Kanal 13 televizyonuna göre Hizbullah'ın karargâhı yerin 14 katında bulunuyordu. Kanal, İsrail istihbaratının 2006 yılındaki İkinci Lübnan Savaşı'ndan bu yana Nasrallah'a suikast planı hazırladığı, ancak daha büyük bir savaşın fitilini tetiklememek için bunu ertelediği önceki haberleri hatırlattı.

9op00
Netanyahu BM Genel Kurul’da konuşurken (Reuters)

Ancak geçtiğimiz eylül ayı sonlarında Nasrallah'ın diğer yetkililerle birlikte karargâhtaki bir toplantıya katılma niyetinde olduğuna dair istihbarat alındı. Şarku’l Avsat’ın Fransız Le Parisien gazetesinden aktardığına göre, bu istihbaratın kaynakları arasında yer alan İranlı bir casusun Nasrallah'ın Lübnan'daki Kudüs Gücü Komutan Yardımcısı Tuğgeneral Abbas Nilfuruşan ile Beyrut banliyölerine ulaştığı ve Hizbullah'ın Hava Birlik Komutanı Muhammed Hüseyin Sarur’un cenazesine katıldıktan sonra banliyölere, özellikle de Haret Hareyk'e gittikleri bilgisini İsrail'e ilettiğini yazdı.

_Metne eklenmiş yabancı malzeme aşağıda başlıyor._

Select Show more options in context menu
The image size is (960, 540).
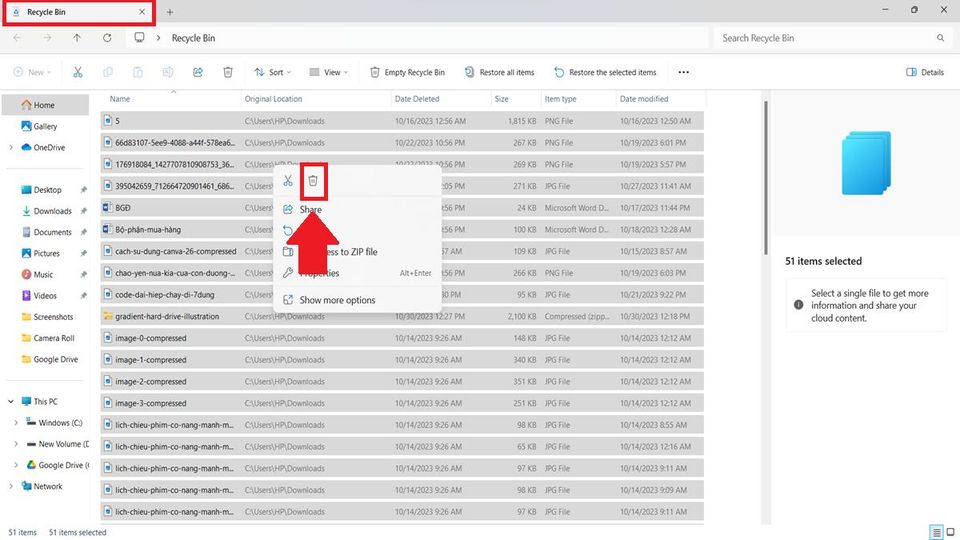tap(337, 300)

Gazete İsrail ordusunun toplantıdan sadece dört saat önce haberdar olduğunu söylese de İsrail merkezli Kan 11 televizyonu istihbaratın günler öncesinden alındığını, dolayısıyla suikast emrinin İsrail Genelkurmay Başkanı Herzi Halevi, Mossad Şefi Dudi Barnea, Şin Bet Şefi Ronen Bar ve Savunma Bakanı Galant da dahil olmak üzere dönemin tüm güvenlik birimleri başkanları tarafından müzakere edilmiş ve karara bağlanmış olduğunu bildirdi.

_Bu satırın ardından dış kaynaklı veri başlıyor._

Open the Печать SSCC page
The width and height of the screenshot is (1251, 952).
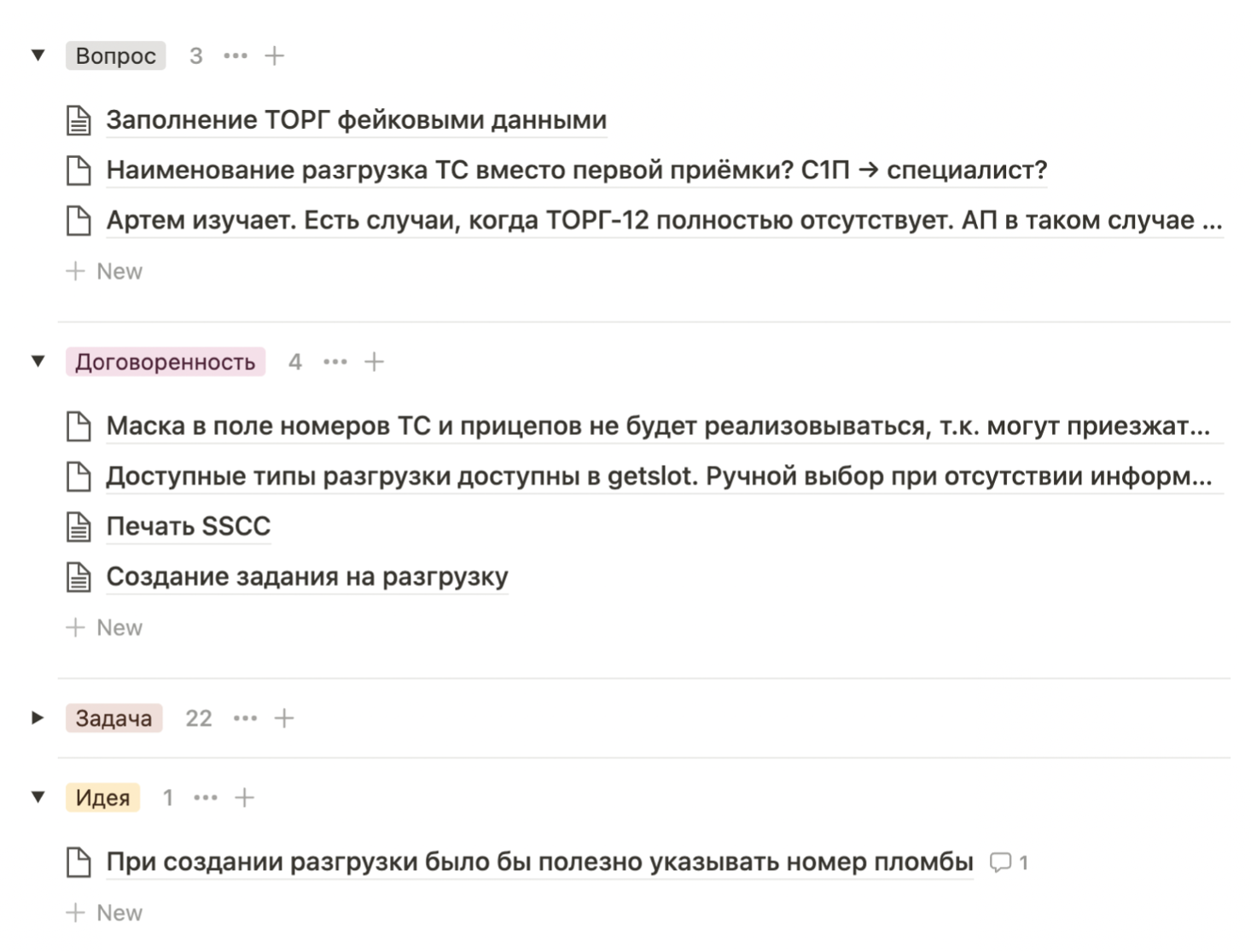[188, 526]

Ancak Netanyahu, bunu düşünme süresi istedi. Gallant, Netanyahu'ya birkaç kez yaklaşarak bunun hayatta bir kez ele geçecek bir fırsat olduğunu söylediğini, fakat Netanyahu’nun suikasta izin vermeyi reddettiğini anlattı. Konuşmak için New York uçağına binene kadar Netanyahu’nun peşinden gittiğini belirten Gallant, uçağa vardığında Netanyahu'nun suikasta onay verdiğini, ancak suikastın BM Genel Kurul konuşmasını bitirdikten sonra yapılmasını şart koştuğunu aktardı.

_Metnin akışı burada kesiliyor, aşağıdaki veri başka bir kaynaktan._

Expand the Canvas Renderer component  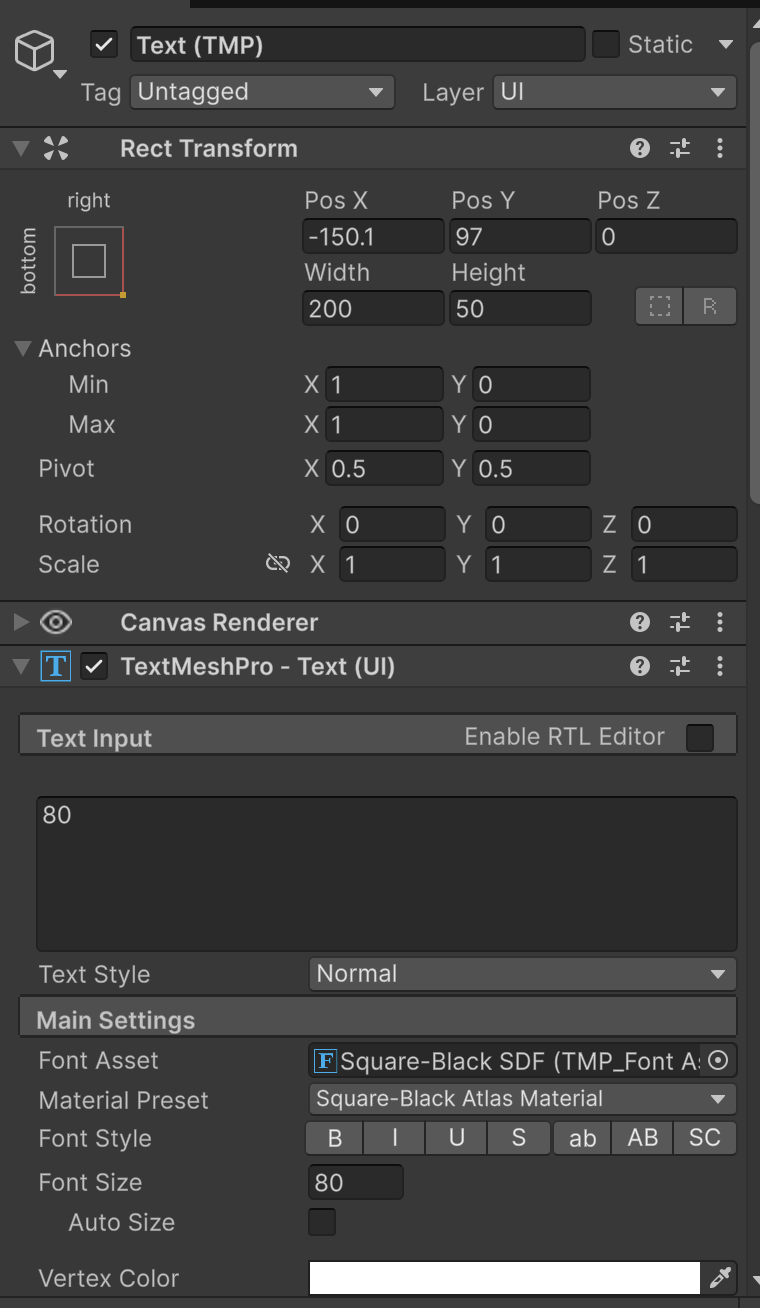pos(20,623)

Konuşma New York saatiyle akşam 18.00’da yapılacaktı. Bu yüzden Netanyahu, suikastın saat 18.30'da gerçekleşmesini istedi, Gallant'la dakikalar konusunda pazarlık yaptı. Sonunda 18.20'de tam da Netanyahu’nun kürsüden indiği dakika üzerinde anlaştılar. Askeri sekreteri, Netanyahu’ya üzerinde tek bir kelime, ‘tamamlandı’ yazılı bir kâğıt uzattı.